I'm trying to do a spark query (to cassandra) and I want to push the resulted dataset to kafka, basically the code is as follow:
dataset .withColumn("key", col("pk")) // kafka partition key .withColumn("value", to_json(struct("*"))) // kafka msg content .write() .format("kafka")
but I'm having error:
DirectJDKLog.java:175 - Servlet.service() for servlet [dispatcherServlet] in context with path [] threw exception [Request processing failed; nested exception is java.lang.ClassNotFoundException: Failed to find data source: kafka.

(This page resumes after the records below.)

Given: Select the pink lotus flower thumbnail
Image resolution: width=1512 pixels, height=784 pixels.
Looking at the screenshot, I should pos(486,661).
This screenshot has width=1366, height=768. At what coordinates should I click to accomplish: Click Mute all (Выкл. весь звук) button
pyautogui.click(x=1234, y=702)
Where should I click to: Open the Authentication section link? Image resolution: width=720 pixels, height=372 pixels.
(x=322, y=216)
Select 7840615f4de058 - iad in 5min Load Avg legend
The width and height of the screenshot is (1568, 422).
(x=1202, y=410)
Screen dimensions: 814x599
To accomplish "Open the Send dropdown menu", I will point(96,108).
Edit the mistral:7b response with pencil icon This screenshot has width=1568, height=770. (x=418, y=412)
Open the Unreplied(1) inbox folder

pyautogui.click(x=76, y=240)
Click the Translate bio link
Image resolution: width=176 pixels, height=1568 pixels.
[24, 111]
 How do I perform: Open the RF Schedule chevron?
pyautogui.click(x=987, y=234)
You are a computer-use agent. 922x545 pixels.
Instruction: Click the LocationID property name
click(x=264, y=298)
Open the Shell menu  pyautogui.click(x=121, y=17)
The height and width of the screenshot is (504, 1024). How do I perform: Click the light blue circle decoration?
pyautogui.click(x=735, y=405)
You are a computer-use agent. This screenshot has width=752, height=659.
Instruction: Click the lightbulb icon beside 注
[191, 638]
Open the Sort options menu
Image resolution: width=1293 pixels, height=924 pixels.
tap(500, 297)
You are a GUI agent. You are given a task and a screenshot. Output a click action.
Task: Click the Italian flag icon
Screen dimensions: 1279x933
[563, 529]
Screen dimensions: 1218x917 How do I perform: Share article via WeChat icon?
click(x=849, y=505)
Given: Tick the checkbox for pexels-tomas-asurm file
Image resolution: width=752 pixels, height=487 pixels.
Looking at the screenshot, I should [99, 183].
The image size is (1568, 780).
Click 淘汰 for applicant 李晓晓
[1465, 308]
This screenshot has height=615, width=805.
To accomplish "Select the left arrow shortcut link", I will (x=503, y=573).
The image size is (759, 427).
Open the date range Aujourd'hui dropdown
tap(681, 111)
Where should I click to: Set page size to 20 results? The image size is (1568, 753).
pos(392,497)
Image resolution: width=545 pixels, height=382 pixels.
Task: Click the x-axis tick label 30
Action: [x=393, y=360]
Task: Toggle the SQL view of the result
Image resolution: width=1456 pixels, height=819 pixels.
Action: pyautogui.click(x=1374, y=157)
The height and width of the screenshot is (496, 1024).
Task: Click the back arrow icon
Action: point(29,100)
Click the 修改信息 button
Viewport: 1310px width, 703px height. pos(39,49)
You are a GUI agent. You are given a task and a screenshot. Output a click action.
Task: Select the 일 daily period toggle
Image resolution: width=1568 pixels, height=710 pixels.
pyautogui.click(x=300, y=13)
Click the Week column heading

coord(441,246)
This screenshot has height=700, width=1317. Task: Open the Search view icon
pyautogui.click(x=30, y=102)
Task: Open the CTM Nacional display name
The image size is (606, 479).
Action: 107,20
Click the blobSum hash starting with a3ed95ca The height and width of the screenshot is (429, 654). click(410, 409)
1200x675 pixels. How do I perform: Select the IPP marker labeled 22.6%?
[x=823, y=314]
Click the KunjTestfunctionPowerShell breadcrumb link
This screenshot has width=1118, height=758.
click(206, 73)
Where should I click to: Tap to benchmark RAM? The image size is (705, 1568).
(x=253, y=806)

Please find packages at http://spark.apache.org/third-party-projects.html] with root cause java.lang.ClassNotFoundException: kafka.DefaultSource
I have DSE install nodetool version:
DSE version: 6.7.14
ReleaseVersion: 4.0.0.6714
My jar is a uber-jar, I have added also following section in my maven-shade-plugin in pom:
<transformer implementation="org.apache.maven.plugins.shade.resource.AppendingTransformer">
<resource>META-INF/services/org.apache.spark.sql.sources.DataSourceRegister</resource>
</transformer>
my dependencies are:
<dependency> <groupId>org.apache.spark</groupId> <artifactId>spark-sql-kafka-0-10_2.11</artifactId> <version>2.2.3</version> <scope>test</scope> </dependency> <dependency> <groupId>org.apache.spark</groupId> <artifactId>spark-streaming-kafka-0-10_2.11</artifactId> <version>2.2.3</version> </dependency>
I'm doing "dse spark-submit" directly on cluster nodes (for testing purpose for now)
The kafka datasource needs to be installed separatly in cluster ??
Can I achive the same using DSE KafkaConnector ? it is possible to have an example ?